WORK TO BE COMPLETED
Print the full listing below exactly, keeping every character as it stands.

======== EXERCISE DATA

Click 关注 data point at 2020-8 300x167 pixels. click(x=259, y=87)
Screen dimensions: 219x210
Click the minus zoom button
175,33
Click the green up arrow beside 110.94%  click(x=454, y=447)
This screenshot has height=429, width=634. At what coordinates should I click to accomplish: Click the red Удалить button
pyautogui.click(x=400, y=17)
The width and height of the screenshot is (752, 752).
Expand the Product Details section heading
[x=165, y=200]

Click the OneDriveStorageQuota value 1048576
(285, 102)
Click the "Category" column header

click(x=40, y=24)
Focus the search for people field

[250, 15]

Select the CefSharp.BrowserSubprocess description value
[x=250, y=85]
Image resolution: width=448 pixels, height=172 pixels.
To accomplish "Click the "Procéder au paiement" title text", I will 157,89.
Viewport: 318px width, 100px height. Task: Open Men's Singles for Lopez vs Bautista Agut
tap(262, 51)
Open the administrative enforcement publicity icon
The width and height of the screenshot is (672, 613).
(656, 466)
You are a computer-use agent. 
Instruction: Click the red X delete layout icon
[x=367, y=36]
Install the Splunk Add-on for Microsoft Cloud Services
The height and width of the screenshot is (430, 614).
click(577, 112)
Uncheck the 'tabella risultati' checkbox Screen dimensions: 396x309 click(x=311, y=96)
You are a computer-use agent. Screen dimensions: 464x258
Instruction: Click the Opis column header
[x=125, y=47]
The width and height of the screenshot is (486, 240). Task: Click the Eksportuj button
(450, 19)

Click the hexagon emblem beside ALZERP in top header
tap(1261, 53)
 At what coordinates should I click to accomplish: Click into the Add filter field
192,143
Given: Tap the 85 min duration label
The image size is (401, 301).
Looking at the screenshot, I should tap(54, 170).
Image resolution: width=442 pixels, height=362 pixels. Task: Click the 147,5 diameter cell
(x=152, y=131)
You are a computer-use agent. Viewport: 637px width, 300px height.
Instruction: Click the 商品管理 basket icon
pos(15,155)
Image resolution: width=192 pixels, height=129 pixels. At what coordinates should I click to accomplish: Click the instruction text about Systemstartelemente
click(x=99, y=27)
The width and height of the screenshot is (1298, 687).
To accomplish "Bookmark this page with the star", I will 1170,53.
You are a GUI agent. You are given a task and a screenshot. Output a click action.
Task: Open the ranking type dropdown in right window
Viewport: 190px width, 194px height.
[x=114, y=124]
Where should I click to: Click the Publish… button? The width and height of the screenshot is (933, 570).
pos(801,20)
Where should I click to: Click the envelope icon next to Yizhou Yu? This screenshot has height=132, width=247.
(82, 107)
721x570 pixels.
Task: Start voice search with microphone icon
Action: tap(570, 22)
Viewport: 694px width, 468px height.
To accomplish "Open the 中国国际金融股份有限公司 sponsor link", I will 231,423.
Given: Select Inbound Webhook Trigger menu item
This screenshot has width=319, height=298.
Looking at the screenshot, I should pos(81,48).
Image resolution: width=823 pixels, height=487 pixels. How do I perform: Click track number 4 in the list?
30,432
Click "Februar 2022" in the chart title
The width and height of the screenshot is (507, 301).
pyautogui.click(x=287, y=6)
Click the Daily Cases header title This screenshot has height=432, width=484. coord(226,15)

================

EXERCISE RESULT
Click 关注 data point at 2020-8 300x167 pixels. click(x=259, y=87)
Screen dimensions: 219x210
Click the minus zoom button
175,33
Click the green up arrow beside 110.94%  click(x=454, y=447)
This screenshot has height=429, width=634. At what coordinates should I click to accomplish: Click the red Удалить button
pyautogui.click(x=400, y=17)
The width and height of the screenshot is (752, 752).
Expand the Product Details section heading
[x=165, y=200]

Click the OneDriveStorageQuota value 1048576
(285, 102)
Click the "Category" column header

click(x=40, y=24)
Focus the search for people field

[250, 15]

Select the CefSharp.BrowserSubprocess description value
[x=250, y=85]
Image resolution: width=448 pixels, height=172 pixels.
To accomplish "Click the "Procéder au paiement" title text", I will 157,89.
Viewport: 318px width, 100px height. Task: Open Men's Singles for Lopez vs Bautista Agut
tap(262, 51)
Open the administrative enforcement publicity icon
The width and height of the screenshot is (672, 613).
(656, 466)
You are a computer-use agent. 
Instruction: Click the red X delete layout icon
[x=367, y=36]
Install the Splunk Add-on for Microsoft Cloud Services
The height and width of the screenshot is (430, 614).
click(577, 112)
Uncheck the 'tabella risultati' checkbox Screen dimensions: 396x309 click(x=311, y=96)
You are a computer-use agent. Screen dimensions: 464x258
Instruction: Click the Opis column header
[x=125, y=47]
The width and height of the screenshot is (486, 240). Task: Click the Eksportuj button
(450, 19)

Click the hexagon emblem beside ALZERP in top header
tap(1261, 53)
 At what coordinates should I click to accomplish: Click into the Add filter field
192,143
Given: Tap the 85 min duration label
The image size is (401, 301).
Looking at the screenshot, I should tap(54, 170).
Image resolution: width=442 pixels, height=362 pixels. Task: Click the 147,5 diameter cell
(x=152, y=131)
You are a computer-use agent. Viewport: 637px width, 300px height.
Instruction: Click the 商品管理 basket icon
pos(15,155)
Image resolution: width=192 pixels, height=129 pixels. At what coordinates should I click to accomplish: Click the instruction text about Systemstartelemente
click(x=99, y=27)
The width and height of the screenshot is (1298, 687).
To accomplish "Bookmark this page with the star", I will 1170,53.
You are a GUI agent. You are given a task and a screenshot. Output a click action.
Task: Open the ranking type dropdown in right window
Viewport: 190px width, 194px height.
[x=114, y=124]
Where should I click to: Click the Publish… button? The width and height of the screenshot is (933, 570).
pos(801,20)
Where should I click to: Click the envelope icon next to Yizhou Yu? This screenshot has height=132, width=247.
(82, 107)
721x570 pixels.
Task: Start voice search with microphone icon
Action: tap(570, 22)
Viewport: 694px width, 468px height.
To accomplish "Open the 中国国际金融股份有限公司 sponsor link", I will 231,423.
Given: Select Inbound Webhook Trigger menu item
This screenshot has width=319, height=298.
Looking at the screenshot, I should pos(81,48).
Image resolution: width=823 pixels, height=487 pixels. How do I perform: Click track number 4 in the list?
30,432
Click "Februar 2022" in the chart title
The width and height of the screenshot is (507, 301).
pyautogui.click(x=287, y=6)
Click the Daily Cases header title This screenshot has height=432, width=484. coord(226,15)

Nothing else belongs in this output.